See also: road trip 2018, road trip 2019
The annual road trip with my Model S is done. Over 2000km and 10 supercharging stops – this roadtrip covered only two countries this time – Belgium and France:
Some notes along the way:
- for the first time since I bough my Model S, I noticed a queue at one supercharger. A good sign, I suppose (Tesla fleet increasing), but also a worrying one – the supercharging network must be expanded quicker so that it doesn’t become a victim of its own success
- charging tip: if you use a power extender, make sure you unroll the cord. Leaving it rolled while you charge will make the extender’s thermal protection kick in, especially under the Provence summer heat (the extender will also have a restart button which you can use after it cools down).
- another charging tip: while supercharging I started to turn the cabin climate off. Walk away from the car, let it supercharge, and then, a few minutes before I go, stop charging and then cool the car. This way I avoid putting pressure on the cooling system; as I learned the hard way last year, there are parts of it that cool both the battery and the cabin.
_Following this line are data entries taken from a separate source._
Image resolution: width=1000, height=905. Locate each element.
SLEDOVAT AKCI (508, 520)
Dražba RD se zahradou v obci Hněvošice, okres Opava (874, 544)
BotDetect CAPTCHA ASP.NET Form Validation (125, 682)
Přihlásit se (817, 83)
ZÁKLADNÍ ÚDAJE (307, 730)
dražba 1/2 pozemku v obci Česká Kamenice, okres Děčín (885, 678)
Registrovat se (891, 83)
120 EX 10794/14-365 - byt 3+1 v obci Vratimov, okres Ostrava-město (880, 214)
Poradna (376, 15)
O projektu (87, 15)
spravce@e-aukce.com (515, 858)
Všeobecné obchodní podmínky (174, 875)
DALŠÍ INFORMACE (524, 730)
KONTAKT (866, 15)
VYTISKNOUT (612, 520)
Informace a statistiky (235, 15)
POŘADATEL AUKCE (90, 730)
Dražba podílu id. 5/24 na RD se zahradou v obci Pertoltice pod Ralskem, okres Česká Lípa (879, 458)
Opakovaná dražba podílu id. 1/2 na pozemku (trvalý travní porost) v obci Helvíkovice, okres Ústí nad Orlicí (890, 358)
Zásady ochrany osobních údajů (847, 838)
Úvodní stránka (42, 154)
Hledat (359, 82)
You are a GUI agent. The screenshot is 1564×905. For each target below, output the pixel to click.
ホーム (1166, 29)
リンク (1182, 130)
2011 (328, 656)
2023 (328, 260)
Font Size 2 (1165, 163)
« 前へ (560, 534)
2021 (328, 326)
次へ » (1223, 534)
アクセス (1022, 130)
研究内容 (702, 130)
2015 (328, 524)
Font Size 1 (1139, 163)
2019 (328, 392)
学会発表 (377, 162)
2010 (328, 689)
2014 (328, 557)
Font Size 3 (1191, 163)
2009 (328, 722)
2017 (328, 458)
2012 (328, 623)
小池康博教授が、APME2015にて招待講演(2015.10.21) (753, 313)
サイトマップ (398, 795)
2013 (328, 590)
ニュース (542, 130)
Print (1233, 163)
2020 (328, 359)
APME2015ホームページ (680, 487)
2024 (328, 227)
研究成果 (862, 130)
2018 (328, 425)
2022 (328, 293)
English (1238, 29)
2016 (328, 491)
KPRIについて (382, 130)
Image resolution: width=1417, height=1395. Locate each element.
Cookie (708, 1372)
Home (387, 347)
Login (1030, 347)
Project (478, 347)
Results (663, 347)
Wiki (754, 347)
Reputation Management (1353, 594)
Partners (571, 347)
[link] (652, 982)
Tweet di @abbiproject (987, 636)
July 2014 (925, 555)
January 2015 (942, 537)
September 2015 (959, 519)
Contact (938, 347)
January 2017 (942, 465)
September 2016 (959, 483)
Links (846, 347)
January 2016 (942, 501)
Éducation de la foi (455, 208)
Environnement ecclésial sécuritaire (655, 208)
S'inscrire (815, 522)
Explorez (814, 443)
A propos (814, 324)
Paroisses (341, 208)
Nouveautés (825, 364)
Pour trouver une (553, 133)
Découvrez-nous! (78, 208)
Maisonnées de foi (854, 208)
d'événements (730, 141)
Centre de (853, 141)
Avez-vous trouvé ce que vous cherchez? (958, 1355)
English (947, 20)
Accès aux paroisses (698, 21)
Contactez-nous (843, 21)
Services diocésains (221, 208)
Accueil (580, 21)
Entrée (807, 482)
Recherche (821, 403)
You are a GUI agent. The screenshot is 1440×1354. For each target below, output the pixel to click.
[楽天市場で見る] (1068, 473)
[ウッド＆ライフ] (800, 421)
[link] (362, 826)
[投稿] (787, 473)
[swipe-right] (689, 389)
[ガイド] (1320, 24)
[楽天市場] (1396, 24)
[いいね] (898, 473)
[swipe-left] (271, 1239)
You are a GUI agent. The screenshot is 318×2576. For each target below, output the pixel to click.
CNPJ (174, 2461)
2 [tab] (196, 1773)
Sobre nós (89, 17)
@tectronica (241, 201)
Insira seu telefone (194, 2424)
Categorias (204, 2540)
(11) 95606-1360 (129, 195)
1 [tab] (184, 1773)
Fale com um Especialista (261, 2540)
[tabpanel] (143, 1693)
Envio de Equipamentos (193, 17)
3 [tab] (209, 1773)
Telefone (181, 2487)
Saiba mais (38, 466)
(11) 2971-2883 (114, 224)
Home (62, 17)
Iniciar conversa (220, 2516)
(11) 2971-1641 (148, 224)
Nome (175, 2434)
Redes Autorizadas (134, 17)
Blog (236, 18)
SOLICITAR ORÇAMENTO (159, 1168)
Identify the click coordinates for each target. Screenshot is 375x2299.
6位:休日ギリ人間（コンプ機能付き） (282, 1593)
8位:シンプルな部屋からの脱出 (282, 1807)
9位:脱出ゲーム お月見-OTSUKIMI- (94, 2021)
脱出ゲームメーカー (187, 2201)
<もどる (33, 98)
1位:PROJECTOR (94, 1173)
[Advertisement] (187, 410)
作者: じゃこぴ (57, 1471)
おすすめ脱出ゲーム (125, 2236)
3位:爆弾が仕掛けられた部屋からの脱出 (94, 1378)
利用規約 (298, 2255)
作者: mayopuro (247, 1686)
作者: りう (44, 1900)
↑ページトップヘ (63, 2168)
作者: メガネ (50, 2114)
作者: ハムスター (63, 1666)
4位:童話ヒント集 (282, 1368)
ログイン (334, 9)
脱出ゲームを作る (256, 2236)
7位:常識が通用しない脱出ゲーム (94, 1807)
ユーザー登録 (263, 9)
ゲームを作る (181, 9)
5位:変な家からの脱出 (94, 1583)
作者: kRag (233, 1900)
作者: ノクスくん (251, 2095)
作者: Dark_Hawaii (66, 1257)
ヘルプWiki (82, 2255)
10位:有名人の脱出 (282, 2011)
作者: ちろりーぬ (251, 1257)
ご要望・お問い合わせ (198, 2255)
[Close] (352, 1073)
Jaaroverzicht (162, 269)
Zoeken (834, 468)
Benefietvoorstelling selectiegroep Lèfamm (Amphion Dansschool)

- uphill roads will eat up the range pretty quickly. For instance, an elevation difference of 1200m over 21km ate up about 90km of range. Doing the same trip with an empty car doesn’t change things too much.
- the increase in speed will eat up the range in a non-linear way. An average of 110-115km/h will keep the ‘consumption’ under 180 Wh/km, even with a full car. Going up to 130-135km will take that up to over 220 Wh/km. Non-linear, as I said: the speed goes only 17% up, but the consumption increases by 22%
- the only incident during this road trip: the driver’s door handle is now stuck half-open and I can no longer open the door from the outside. The problem is not uncommon apparently:
Tesla Model S doors, in fact all Tesla doors, are opened electro-mechanically. When you pull the door handle to unlock the door you are not mechanically releasing the door, you are actually making the door handle close a micro-switch which then triggers an electronic component to release the door. What can happen is one of the microswitches (highlighted on the picture) or the wiring coming out of it can fail and the signal either doesn’t get created or doesn’t get transmitted to where its needed.